Rich Roll may not yet have the name recognition of Brendan Brazier or Scott Jurek in the plant-based endurance world, but his story sure deserves to be heard.

What makes Rich’s story so inspiring, as he tells it in his new book, Finding Ultra, is that in reading it you come to realize that this man who now excels at the Ultraman — a triathlon about double the Ironman distance, spread over three days, ending with a 52-mile ultramarathon — is actually a whole lot like you and me.

Looking at Rich’s resume now, it’s hard to believe that just five years ago, he didn’t do much of anything physical: didn’t run, didn’t cycle, and hadn’t done much swimming in his 20 years since college. And he most certainly didn’t do Ultramans or anything resembling EPIC5, an event consisting of five Iron-distance triathlons, one on each of Hawaii’s islands, in the span of a week, that he and his buddy cooked up for fun.

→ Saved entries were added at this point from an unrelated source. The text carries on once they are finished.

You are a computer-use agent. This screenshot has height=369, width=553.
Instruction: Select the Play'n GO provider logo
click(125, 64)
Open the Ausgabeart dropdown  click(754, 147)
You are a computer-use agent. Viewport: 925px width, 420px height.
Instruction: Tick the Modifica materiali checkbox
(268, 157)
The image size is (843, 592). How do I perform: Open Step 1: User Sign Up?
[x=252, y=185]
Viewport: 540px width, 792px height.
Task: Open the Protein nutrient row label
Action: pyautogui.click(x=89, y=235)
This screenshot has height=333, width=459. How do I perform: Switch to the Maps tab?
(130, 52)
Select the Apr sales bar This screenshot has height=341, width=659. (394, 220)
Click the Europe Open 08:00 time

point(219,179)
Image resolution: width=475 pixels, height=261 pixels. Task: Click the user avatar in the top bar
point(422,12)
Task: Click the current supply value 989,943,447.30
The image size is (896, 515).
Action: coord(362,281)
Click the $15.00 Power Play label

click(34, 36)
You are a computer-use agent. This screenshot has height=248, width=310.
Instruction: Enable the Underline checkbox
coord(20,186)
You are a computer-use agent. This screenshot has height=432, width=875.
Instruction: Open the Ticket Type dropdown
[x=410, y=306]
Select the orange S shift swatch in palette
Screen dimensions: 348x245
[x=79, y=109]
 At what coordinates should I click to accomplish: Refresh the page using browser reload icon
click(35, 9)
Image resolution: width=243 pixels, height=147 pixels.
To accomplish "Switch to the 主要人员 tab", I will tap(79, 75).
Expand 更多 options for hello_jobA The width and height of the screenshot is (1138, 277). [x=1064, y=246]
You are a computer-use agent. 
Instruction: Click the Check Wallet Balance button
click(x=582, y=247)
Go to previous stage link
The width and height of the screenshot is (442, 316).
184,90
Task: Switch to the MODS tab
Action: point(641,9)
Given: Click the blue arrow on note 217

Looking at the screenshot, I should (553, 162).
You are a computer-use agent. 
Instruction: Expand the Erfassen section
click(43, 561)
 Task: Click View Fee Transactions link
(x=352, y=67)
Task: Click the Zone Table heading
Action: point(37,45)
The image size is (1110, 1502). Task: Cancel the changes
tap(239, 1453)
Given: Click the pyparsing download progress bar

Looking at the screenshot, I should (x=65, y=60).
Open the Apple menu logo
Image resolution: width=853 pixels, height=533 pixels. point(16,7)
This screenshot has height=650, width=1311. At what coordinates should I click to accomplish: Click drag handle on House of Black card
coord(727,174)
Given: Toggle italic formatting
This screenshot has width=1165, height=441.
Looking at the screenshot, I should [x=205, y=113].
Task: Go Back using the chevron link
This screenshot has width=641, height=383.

On top of all that, as a busy lawyer he didn’t give a second thought to what he was eating after a hard day of work. And as it turns out, the shift to eating plants is what started it all for Rich, when at nearly age 40 he got a wake up call and decided he needed to change, starting with his diet. In his words:

I can say with full confidence that my rapid transformation from middle-aged couch potato to Ultraman—to, in fact, everything I’ve accomplished as an endurance athlete—begins and ends with my PlantPower Diet.

That alone would make for an interesting story. Who just decides to go vegan, gets off the couch and starts running, and a year and a half later turns in a respectable finish at one of the toughest endurance events on the planet, only to be named one of the fittest men alive shortly after that?